Some argue that this problem of victim notification of cooperation agreements in organized crime cases is cured by the fact that the cooperating defendant's plea normally takes place in a non-public proceeding. While this may be true in a small number of cases, it is generally an unreliable solution. First, the standard for closing a public proceeding is exceptionally high, see 28 C.F.R. § 50.9, and as a result cooperators' guilty pleas are rarely taken in proceedings that are formally closed to the public. Instead, it is usually necessary to take such a plea in open court and protect the need for secrecy by scheduling it at a time when bystanders are unlikely to be present and by not giving advance public notice of the plea. Such pragmatic problem-solving would not work under the proposed Amendment, because victims allied with the targets of the investigation would be entitled to notice. Second, the Amendment's guarantee of the right to an adjudicative decision that considers the victim's safety might make courts reluctant to release a cooperating defendant to gather information without hearing from victims at the bail proceeding.
In the prison context, incarcerated offenders who assault one another may have little interest in working with prosecutors to promote law enforcement, but may have a very real and perverse interest in disrupting prison administration by insisting on the fullest range of victim services that the courts will make available.
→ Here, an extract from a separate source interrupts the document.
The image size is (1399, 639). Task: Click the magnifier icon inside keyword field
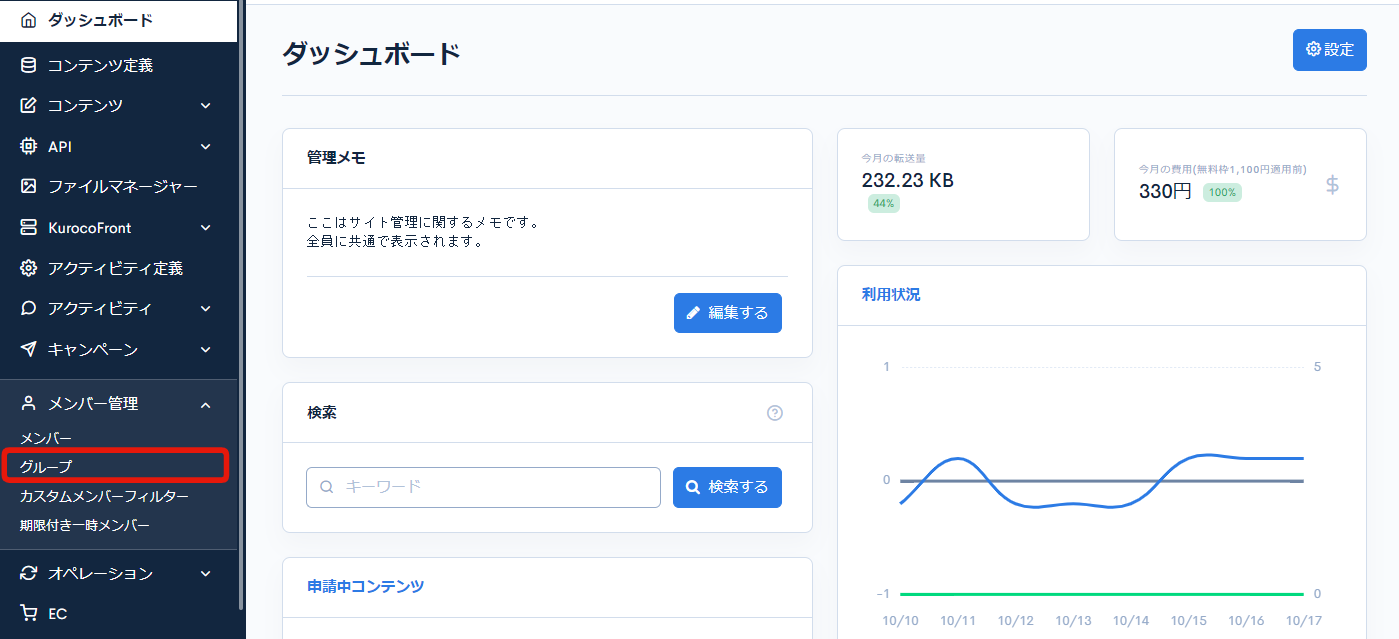tap(325, 487)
If, as discussed below, the current language of the Amendment creates a right to be present in court proceedings involving the crime, or at a minimum to be heard orally at some such proceedings, prison administrators will be faced with the Hobson's choice between cost- and labor-intensive measures to afford incarcerated victims their participatory rights and foregoing the prosecution of offenses within prison walls. Either choice could undermine orderly prison administration and the safety of corrections officers.
The risk to law enforcement thus arises not from the substantive rights accorded to crime victims, but rather from the use of the Constitution to recognize those rights. As discussed below, there are two basic ways in which the Victims' Rights Amendment, as currently drafted, could undermine the prosecution and punishment of offenders: first, it may not adequately allow for appropriate exceptions to the general rule; and second, its provisions regarding the enforcement of victims' rights may harm prosecutions by delaying and complicating criminal trials. Both types of problems are uniquely troublesome where the source of victims' rights is the Constitution rather than a statute, and both are exacerbated by the likely effect on the interpretation of this bill resulting from its differences with prior versions of the Amendment. I will address the general interpretive issue first and then discuss in turn the specific problems for law enforcement and prison administration caused by particular portions of the current bill.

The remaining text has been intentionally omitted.